Британия не признала этого заявления, но правительство не чувствовало себя достаточно сильным, чтобы открыто бросить России вызов. Уркварт был взбешен тем, что рассматривал как уступку Пальмерстона усилиям Санкт-Петербурга по покорению храбрых черкесов, а также его слабохарактерностью. Ведь он не выступил против блокады, целью которой было воспрепятствовать поставкам на Кавказ британских товаров, а возможно, и оружия. Чтобы найти выход, Уркварт убедил некую английскую судоходную компанию послать одно из своих судов — «Виксен» с грузом соли из Константинополя в порт Суджук Кале в северной части черкесского побережья. Это была преднамеренная провокация, направленная на то, чтобы выяснить, как далеко готовы зайти русские в утверждении своих притязаний на Черкессию. Уркварт надеялся, что если судно перехватят, это воспламенит общественное мнение на родине и заставит правительство предпринять против русских прямые действия по защите своего торгового флота. Это потребует отправить в Черное море британские военные корабли и одновременно поставит под вопрос новое секретное русско-турецкое соглашение о Дарданеллах. Если же, с другой стороны, русским захватить «Виксен» не удастся, это покажет, что их можно заставить отступить, если действовать достаточно решительно. Заодно это покажет, что можно продолжить военные поставки осажденным черкесам.
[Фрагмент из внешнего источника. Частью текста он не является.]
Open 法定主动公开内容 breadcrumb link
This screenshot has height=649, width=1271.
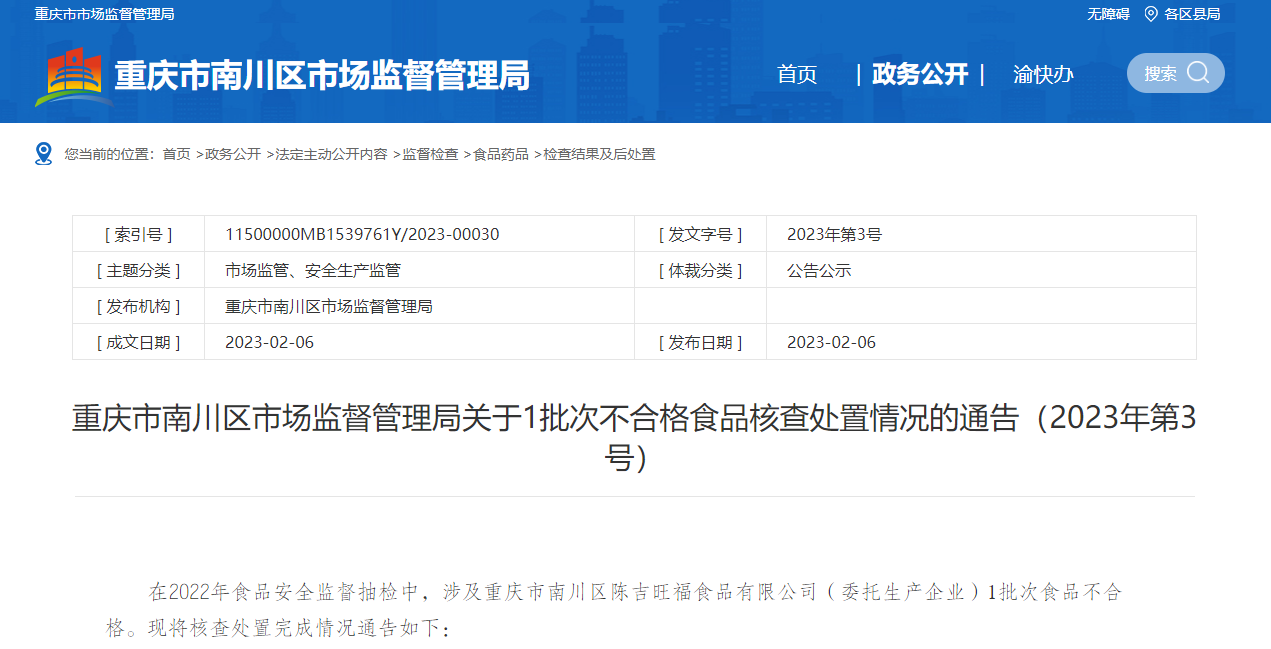[x=332, y=154]
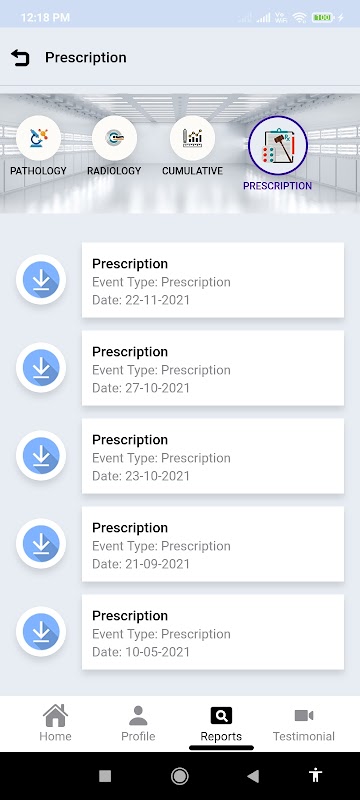Select the Reports tab
Image resolution: width=360 pixels, height=800 pixels.
tap(221, 723)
В ноябре 1836 года «Виксен» покинул Константинополь и направился через Черное море на восток. Едва ли его выход в море остался незамеченным Санкт-Петербургом: друзья Уркварта в газетах позаботились о том, чтобы оно получило самое широкое освещение в прессе. Уркварт, как и его друзья-заговорщики, явно надеялся, что судно перехватят. Они верили, что теперь остановить возвышение России можно, только раскрыв карты и Лондона, и Санкт-Петербурга. Поначалу события развивались блестяще: после двух дней торговли в порту Суджук Кале командир русского брига арестовал судно. Новости о его захвате были должным образом переправлены в Лондон корреспондентами английских газет, по большей части работавшими в Константинополе друзьями Уркварта. Как и ожидалось, новости вызвали глубокое возмущение прессы и общественного мнения, хотя мало кто из англичан имел хоть малейшее представление о том, где находится Черкессия. Антирусские газеты, временно лишенные материалов, как и предсказывалось, проглотили наживку Уркварта. Пока «Таймс» ругала правительство за то, что оно позволяет русским «насмехаться над малодушием Англии», «Эдинбург Ревю» исследовала более широкие последствия кризиса. «Когда черкесы будут побеждены, — заявляла газета, — Кавказ будет открыт, и Персия окажется предоставленной милости Санкт-Петербурга… В результате мы увидим, как границы России одним махом придвинутся на 1200 миль к нашим индийским границам».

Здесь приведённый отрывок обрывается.